*Task*.
Your answer should be the lines of the listing that contain the word "done".

*Data shown*.
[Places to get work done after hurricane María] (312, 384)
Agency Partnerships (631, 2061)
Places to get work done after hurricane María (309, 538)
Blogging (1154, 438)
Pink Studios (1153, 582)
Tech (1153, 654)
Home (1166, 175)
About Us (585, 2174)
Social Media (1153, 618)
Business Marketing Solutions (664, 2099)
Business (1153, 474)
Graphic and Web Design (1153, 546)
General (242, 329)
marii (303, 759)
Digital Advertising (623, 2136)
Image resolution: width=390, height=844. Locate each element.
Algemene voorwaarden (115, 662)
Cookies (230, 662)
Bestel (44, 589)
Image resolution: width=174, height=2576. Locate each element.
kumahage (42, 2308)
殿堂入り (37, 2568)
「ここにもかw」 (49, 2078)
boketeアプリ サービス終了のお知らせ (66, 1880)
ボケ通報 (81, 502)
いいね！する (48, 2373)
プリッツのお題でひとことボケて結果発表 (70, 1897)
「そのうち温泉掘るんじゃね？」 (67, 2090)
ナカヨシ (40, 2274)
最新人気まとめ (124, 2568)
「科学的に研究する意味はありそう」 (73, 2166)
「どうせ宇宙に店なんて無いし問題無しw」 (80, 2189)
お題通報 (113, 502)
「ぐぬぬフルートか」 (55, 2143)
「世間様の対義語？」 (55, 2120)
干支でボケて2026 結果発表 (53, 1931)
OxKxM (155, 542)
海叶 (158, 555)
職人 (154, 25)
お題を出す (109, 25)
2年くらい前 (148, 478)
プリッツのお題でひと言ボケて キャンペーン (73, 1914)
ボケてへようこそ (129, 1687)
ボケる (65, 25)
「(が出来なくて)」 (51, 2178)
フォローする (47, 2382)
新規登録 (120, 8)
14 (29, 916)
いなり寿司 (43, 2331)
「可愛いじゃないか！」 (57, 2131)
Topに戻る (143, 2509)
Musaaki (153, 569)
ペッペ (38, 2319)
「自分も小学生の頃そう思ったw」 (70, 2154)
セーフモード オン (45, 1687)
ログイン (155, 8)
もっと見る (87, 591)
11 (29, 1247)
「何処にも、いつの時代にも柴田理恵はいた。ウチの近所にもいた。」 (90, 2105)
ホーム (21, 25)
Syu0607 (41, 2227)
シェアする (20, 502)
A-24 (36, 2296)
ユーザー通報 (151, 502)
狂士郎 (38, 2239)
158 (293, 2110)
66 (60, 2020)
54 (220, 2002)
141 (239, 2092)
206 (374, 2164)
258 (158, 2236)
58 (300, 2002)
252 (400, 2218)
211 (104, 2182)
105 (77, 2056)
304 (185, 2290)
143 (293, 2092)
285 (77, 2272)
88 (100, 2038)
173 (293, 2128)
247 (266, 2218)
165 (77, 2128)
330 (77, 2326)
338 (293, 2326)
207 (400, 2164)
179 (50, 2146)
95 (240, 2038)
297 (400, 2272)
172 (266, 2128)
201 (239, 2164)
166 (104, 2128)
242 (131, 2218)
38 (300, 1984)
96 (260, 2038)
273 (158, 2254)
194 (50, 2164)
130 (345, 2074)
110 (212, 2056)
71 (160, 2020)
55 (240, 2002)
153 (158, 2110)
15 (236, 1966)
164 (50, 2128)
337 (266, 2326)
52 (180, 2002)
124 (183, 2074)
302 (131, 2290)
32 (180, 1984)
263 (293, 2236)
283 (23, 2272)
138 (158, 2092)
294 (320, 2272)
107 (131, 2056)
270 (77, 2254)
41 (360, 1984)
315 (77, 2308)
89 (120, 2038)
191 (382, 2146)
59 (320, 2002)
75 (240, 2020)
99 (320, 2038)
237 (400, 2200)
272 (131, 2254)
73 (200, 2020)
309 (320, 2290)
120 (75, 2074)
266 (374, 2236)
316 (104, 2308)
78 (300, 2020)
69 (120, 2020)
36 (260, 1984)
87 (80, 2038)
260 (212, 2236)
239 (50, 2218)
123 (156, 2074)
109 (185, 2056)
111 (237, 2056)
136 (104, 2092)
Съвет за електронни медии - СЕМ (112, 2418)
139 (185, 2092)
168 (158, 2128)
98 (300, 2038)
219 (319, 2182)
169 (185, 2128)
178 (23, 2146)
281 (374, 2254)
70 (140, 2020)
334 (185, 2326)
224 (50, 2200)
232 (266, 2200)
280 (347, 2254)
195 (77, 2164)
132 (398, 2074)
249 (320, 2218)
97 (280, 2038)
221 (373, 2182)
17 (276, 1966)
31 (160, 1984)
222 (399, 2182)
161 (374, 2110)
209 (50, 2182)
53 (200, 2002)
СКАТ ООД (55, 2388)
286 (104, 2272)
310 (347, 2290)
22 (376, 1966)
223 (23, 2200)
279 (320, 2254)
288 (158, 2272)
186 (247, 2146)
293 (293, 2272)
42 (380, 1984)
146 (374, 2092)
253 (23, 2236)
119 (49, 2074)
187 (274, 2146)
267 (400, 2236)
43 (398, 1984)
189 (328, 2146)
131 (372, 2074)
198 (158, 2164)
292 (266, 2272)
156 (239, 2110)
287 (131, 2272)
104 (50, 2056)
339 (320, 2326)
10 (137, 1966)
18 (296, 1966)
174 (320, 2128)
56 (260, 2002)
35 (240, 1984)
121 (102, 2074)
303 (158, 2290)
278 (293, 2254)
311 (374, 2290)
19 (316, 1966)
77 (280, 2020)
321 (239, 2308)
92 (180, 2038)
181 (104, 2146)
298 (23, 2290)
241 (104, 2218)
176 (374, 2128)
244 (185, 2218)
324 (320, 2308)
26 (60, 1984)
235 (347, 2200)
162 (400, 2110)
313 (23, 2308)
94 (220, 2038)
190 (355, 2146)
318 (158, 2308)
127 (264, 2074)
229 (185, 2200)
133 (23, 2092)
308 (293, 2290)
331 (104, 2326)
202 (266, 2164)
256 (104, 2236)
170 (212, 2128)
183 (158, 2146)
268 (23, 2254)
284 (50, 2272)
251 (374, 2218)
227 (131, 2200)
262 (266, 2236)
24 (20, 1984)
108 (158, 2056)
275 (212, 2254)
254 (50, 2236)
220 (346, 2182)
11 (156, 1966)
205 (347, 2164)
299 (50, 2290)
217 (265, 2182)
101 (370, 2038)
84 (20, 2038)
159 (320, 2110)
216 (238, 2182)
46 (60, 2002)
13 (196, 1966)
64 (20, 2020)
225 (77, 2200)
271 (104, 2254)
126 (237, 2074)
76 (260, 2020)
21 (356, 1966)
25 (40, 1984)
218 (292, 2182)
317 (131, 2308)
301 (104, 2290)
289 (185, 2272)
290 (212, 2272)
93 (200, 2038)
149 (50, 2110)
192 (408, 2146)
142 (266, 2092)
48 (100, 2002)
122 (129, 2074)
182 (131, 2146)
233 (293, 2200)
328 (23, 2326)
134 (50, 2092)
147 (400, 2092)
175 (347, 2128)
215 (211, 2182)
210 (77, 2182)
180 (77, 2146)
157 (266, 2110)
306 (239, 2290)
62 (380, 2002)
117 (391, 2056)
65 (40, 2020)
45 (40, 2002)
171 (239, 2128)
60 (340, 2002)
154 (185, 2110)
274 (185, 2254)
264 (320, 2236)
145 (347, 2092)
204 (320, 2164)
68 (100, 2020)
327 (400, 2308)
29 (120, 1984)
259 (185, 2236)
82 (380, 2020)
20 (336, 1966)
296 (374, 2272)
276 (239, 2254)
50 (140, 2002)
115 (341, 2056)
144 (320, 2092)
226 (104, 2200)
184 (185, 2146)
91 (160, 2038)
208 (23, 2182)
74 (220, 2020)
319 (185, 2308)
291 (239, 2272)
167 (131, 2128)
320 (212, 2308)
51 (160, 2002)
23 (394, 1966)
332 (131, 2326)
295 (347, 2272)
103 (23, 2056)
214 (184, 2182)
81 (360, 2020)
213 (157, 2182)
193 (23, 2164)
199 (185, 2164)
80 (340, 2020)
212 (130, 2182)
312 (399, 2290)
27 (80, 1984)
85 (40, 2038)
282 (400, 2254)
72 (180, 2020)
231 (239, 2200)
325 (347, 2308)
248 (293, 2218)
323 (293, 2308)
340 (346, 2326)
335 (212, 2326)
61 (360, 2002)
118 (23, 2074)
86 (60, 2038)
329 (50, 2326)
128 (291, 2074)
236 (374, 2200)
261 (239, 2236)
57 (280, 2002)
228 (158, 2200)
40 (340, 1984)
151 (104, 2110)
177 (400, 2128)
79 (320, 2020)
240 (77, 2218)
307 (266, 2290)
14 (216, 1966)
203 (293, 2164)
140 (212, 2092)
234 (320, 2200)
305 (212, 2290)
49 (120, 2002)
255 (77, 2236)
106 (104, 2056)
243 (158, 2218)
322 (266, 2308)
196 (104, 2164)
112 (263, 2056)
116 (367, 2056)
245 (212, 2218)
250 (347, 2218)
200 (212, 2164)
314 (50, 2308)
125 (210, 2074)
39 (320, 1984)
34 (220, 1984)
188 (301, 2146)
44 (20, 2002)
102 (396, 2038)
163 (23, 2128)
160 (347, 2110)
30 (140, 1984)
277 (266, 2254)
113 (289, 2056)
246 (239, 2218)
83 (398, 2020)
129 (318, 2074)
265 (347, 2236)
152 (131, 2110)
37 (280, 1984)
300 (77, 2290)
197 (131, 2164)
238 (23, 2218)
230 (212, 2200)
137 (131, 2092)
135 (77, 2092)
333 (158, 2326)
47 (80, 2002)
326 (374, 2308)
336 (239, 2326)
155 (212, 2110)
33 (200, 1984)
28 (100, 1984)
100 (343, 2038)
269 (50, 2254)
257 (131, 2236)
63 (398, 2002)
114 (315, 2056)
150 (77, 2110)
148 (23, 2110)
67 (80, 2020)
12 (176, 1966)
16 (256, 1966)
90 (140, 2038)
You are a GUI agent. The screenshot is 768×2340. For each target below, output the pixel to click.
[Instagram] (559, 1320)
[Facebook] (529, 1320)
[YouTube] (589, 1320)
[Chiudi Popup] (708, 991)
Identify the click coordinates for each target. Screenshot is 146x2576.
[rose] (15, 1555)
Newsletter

*Your solution*.
[Places to get work done after hurricane María] (312, 384)
Places to get work done after hurricane María (309, 538)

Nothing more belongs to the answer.